Friday, November 08, 2013


Vex Not Thy Miserable Self

John Leicester Warren (1835-1895), "The Wine of Life," The Collected Poems of Lord De Tabley (London: Chapman & Hall Limited, 1903), pp. 418-419:
He best can drink the wine of Life,
    And sweetly crush the grape of Fate,
Who shuts the Janus doors of strife,
    And binds an olive on his gate.

Who needs no victim to atone
    The record of his blameless hour;
Contentment is the corner stone
    On which he builds his arch of power.
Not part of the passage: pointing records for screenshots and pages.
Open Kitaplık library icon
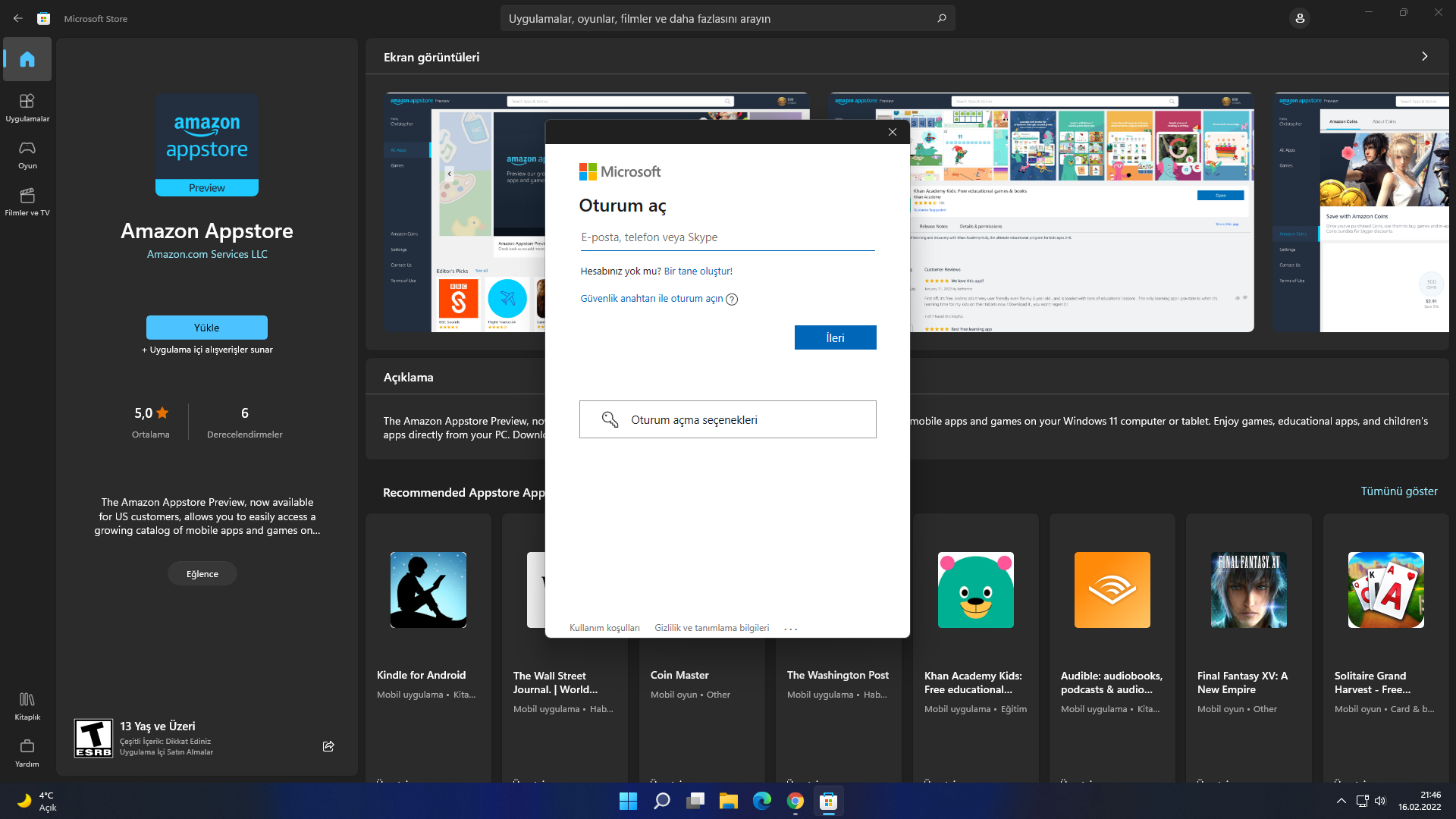 coord(27,705)
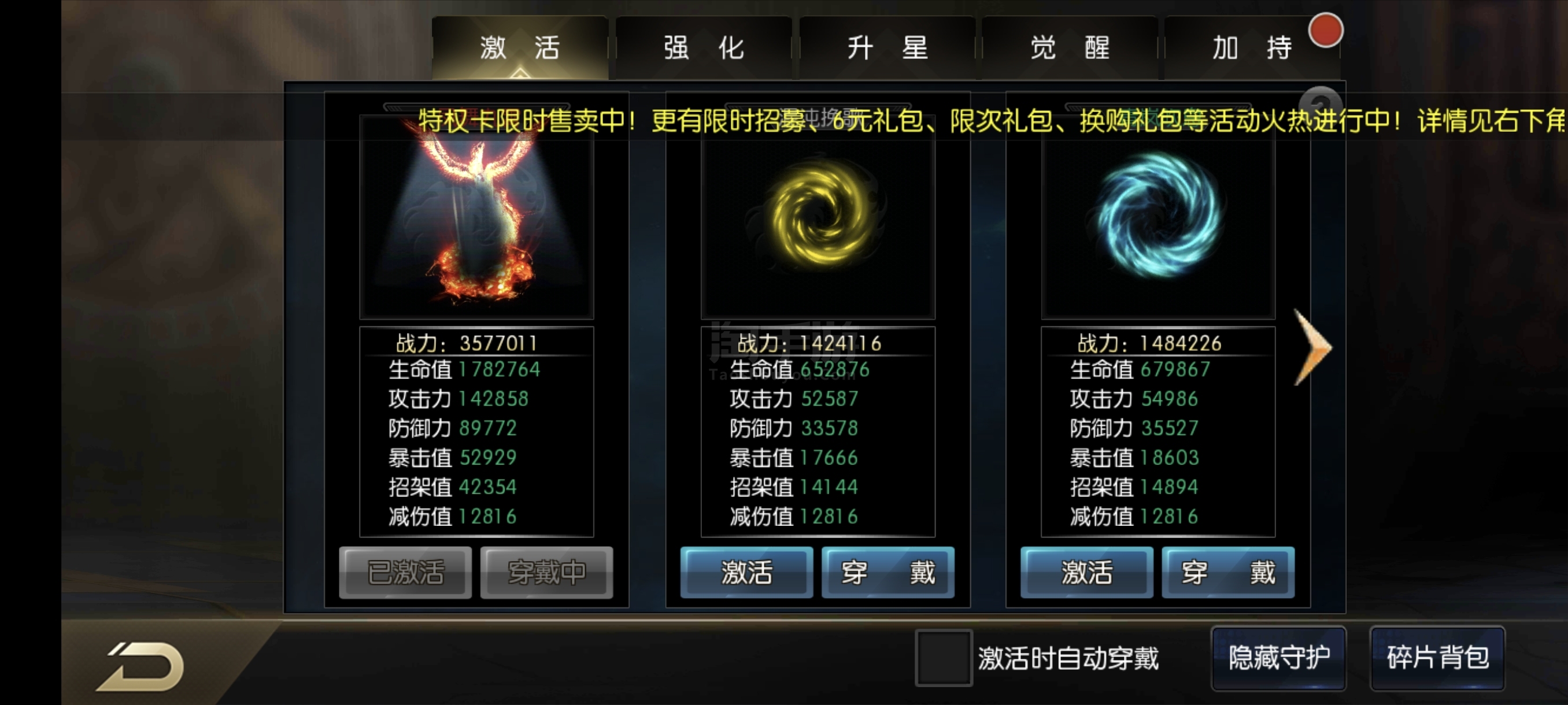Select the yellow vortex guardian image
The image size is (1568, 705).
coord(818,217)
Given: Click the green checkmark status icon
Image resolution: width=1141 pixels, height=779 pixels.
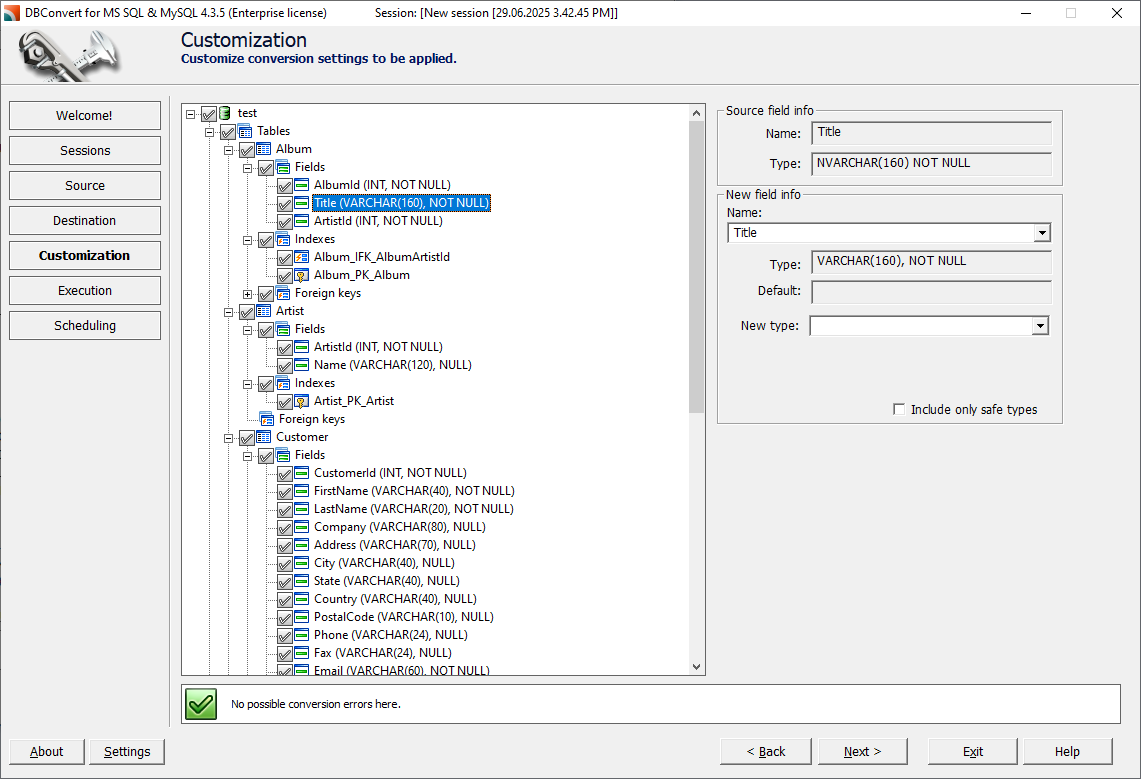Looking at the screenshot, I should [x=200, y=704].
He best enjoys who can refrain,
    He least is nimble Fortune's fool,
Who sees his honest Duty plain,
    A scholar in her iron school.

How idle for a spurious fame
    To roll in thorn-beds of unrest:
What matter whom the mob acclaim,
    If thou art master of thy breast?

If sick thy soul with fear and doubt,
    And weary with the rabble din,—
If thou wouldst scorn the herd without,
    First make the discord calm within.

If we are lords in our disdain,
    And rule our kingdoms of despair,
As fools we shall not plough the main
    For halters made of syren's hair.

We need not traverse foreign earth
    To seek an alien Sorrow's face.
She sits within thy central hearth,
    And at thy table has her place.

So with this hour of push and pelf,
    Where nought unsordid seems to last,
Vex not thy miserable self,
    But search the fallows of the past.

In Time's rich tract behind us lies
    A soil replete with root and seed;
There harvest wheat repays the wise,
    While idiots find but charlock weed.

There we can hear the flute of Pan,
    Bewailing down the reedy vales:
There see the tempest-beaten swan
    Sail broken, down the moaning gales.

And larger heroes in that morn
    Stride mist-like thro' the asphodel,
And hoary bards with cheeks unshorn
    Invoke anew the lyric spell.

On me their burning helms they turn,
    Their eagle banners awe the glen,
They, rising from each dusty urn,
    Display their giant limbs again.

A broad cup brimmed with mighty red
    These silent years to us assign;
From old Falernian vineyards shed,
    The Roman sends the Teuton wine.

Old Fauns have breathed against the grapes,
    Old-world aromas haunt the bowl;
Still music of forgotten shapes,
    Dim pathos of a Pagan soul.

There from those dark and glimmering lands,
    From altars wrecked with ivy trail,
Old Flaccus reaches out his hands,
    And bids the mild barbarian hail.
I corrected a misprint in the first line of the tenth stanza, by changing "here" to "hear".